The Best Sight in Munich, Germany

Background Illustration for Sights

Munich is a wealthy city—and it shows. At times this affluence may come across as conservatism. But what makes Munich so unique is that it's a new city superimposed on the old. The hip neighborhoods that make up the City Center (Innenstadt) are replete with traditional locales, and flashy materialism thrives together with a love of the outdoors.

Feldherrnhalle

Altstadt

Erected in 1841–44, this open pavilion, fronted with three huge arches, was modeled on the 14th-century Loggia dei Lanzi in Florence.
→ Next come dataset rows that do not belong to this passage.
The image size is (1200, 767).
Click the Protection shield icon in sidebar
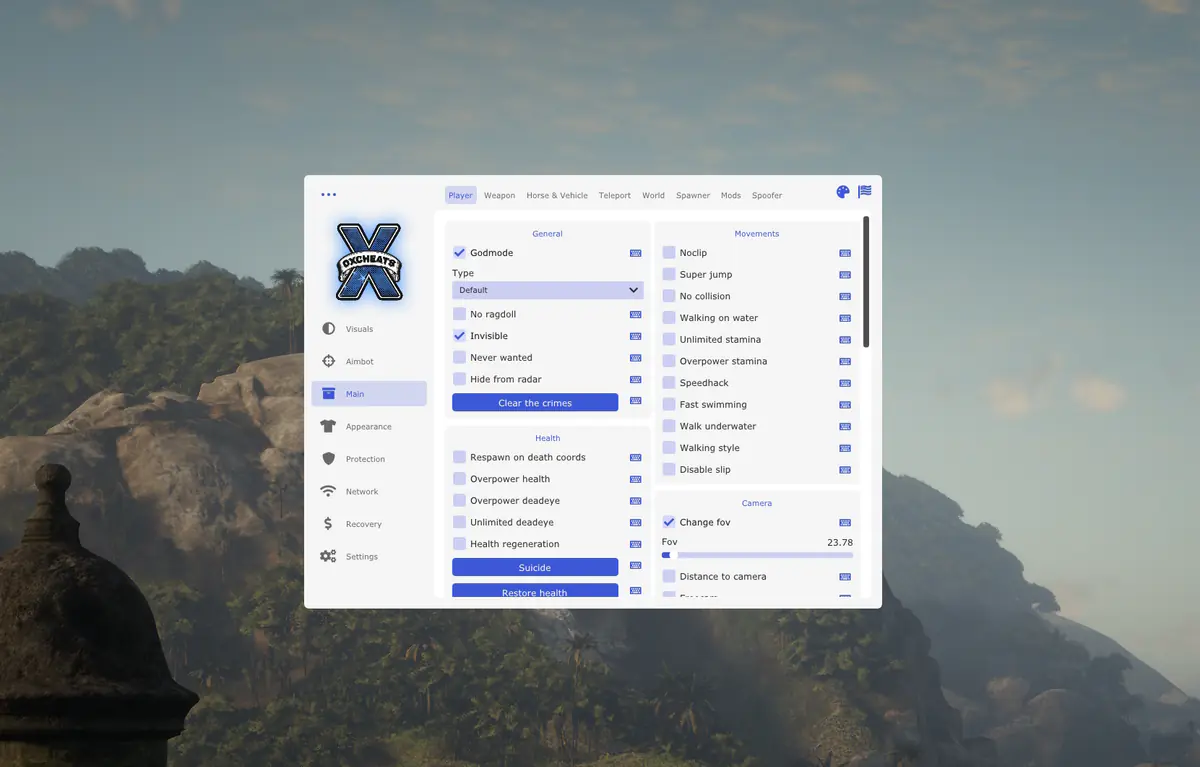pyautogui.click(x=328, y=459)
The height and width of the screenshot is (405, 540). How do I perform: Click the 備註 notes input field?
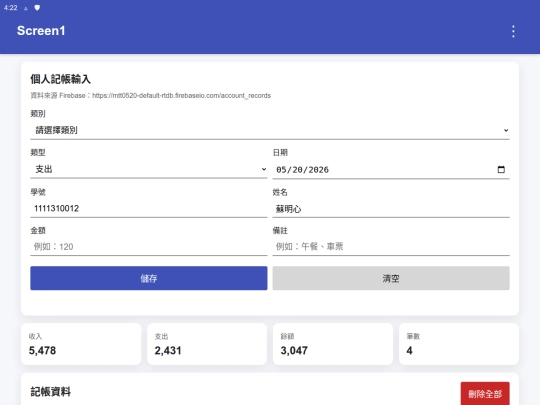[391, 247]
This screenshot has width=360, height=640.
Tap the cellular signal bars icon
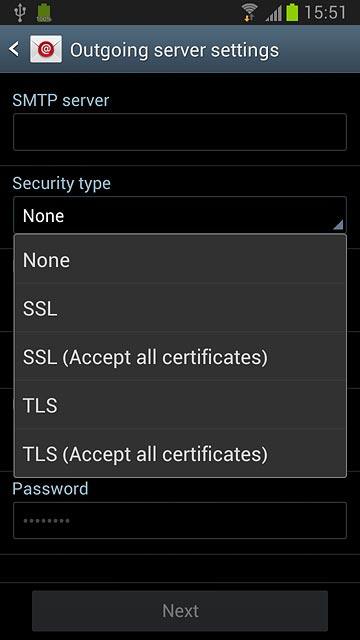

From Odeonsplatz, it faces Ludwigstrasse, with Siegestor in the distance, and was built to honor Bavarian military leaders and the Bavarian army. Two huge Bavarian lions are flanked by the larger-than-life statues of Count Johann Tserclaes Tilly, who led Catholic forces in the Thirty Years' War, and Prince Karl Philipp Wrede, hero of the 19th-century Napoleonic Wars. It was turned into a militaristic shrine in the 1930s and '40s by the Nazis, to whom it was significant because it marked the site of Hitler's failed coup, or Putsch, in 1923. Hitler installed a memorial in 1933 to commemorate the Nazis killed that day, and during the Third Reich, all who passed the guarded memorial had to give the Nazi salute. Viscardigasse, a passageway behind Feldherrnhalle linking Residenzstrasse and Theatinerstrasse, which became known as Drückebergergasse (Shirkers' Lane), was used as a bypass by those who didn't want to salute the memorial. The memorial was removed in 1945.